Source records
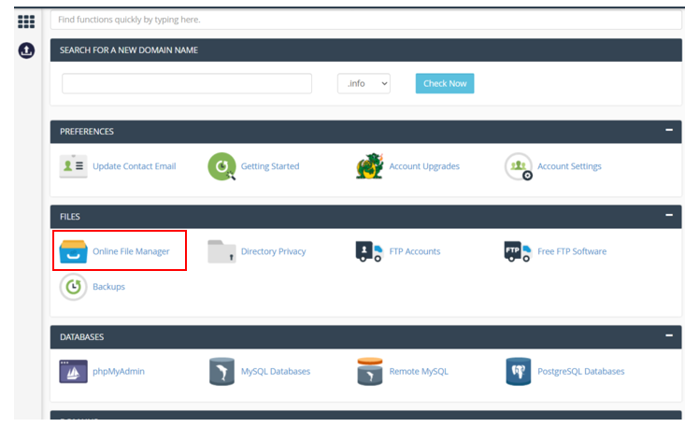Click the Free FTP Software icon
The width and height of the screenshot is (685, 427).
click(518, 251)
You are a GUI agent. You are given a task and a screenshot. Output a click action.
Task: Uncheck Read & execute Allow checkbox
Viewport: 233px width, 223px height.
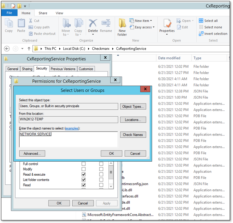tap(83, 174)
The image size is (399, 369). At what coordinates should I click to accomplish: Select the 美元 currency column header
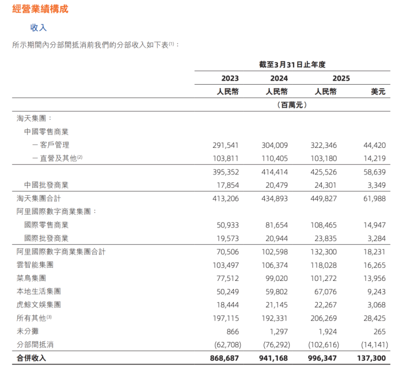378,92
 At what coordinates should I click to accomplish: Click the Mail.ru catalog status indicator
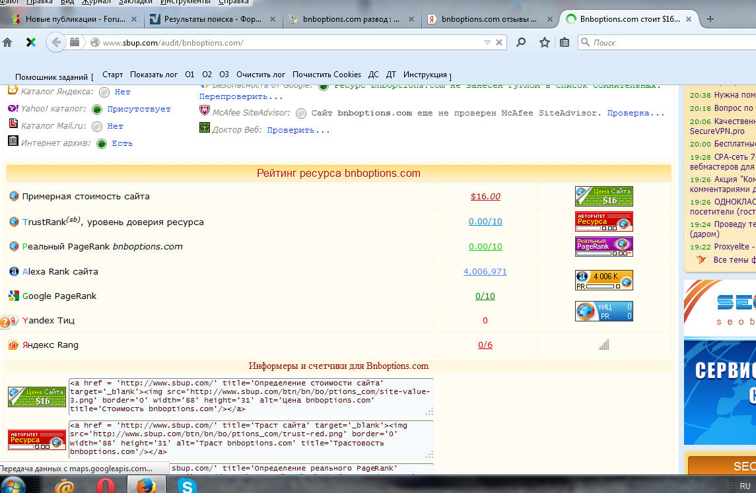click(x=97, y=126)
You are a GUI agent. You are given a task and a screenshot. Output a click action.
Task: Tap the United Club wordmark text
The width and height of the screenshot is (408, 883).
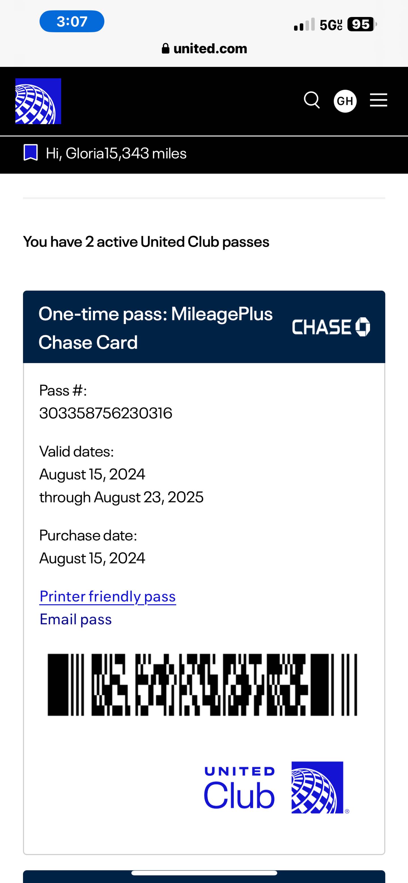pos(239,788)
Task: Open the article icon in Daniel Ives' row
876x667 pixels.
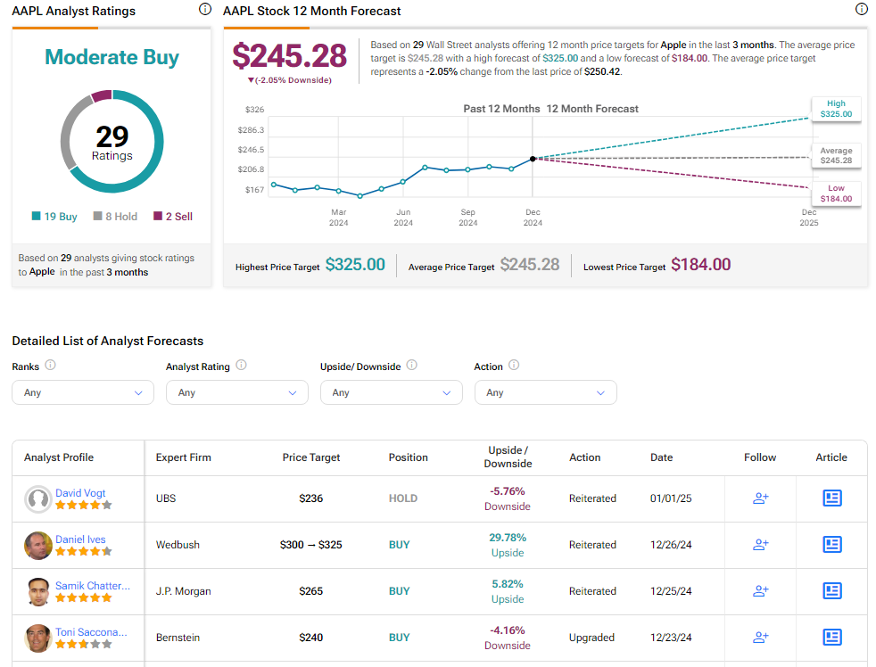Action: (831, 545)
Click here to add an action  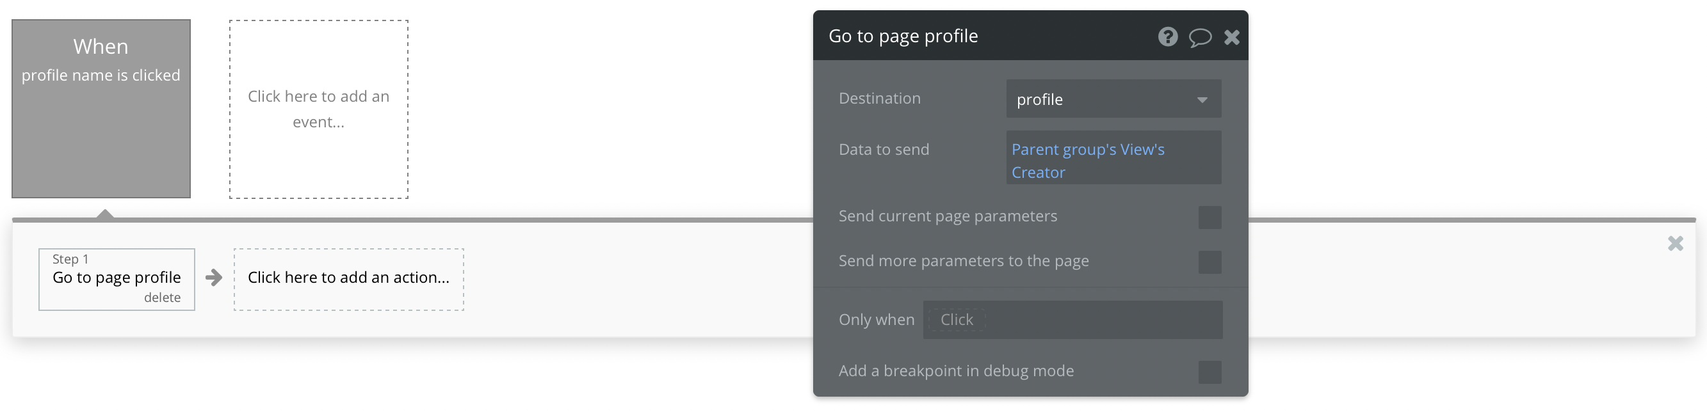click(x=349, y=278)
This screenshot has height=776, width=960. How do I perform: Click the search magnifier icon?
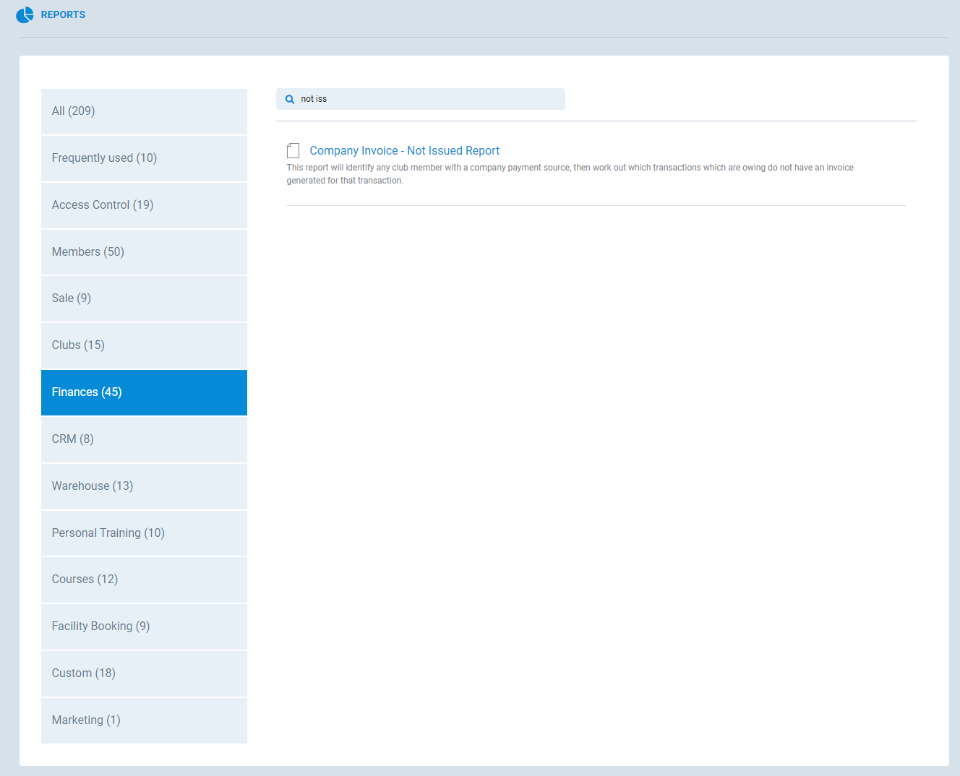pyautogui.click(x=290, y=100)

◆ **The task**:
Copy exactly the lines from the one containing "This screenshot has" to the end of the records, both included, and leave the pictures out.

◆ **The answer**:
This screenshot has height=776, width=960. How do I perform: Click the search magnifier icon?
pyautogui.click(x=290, y=100)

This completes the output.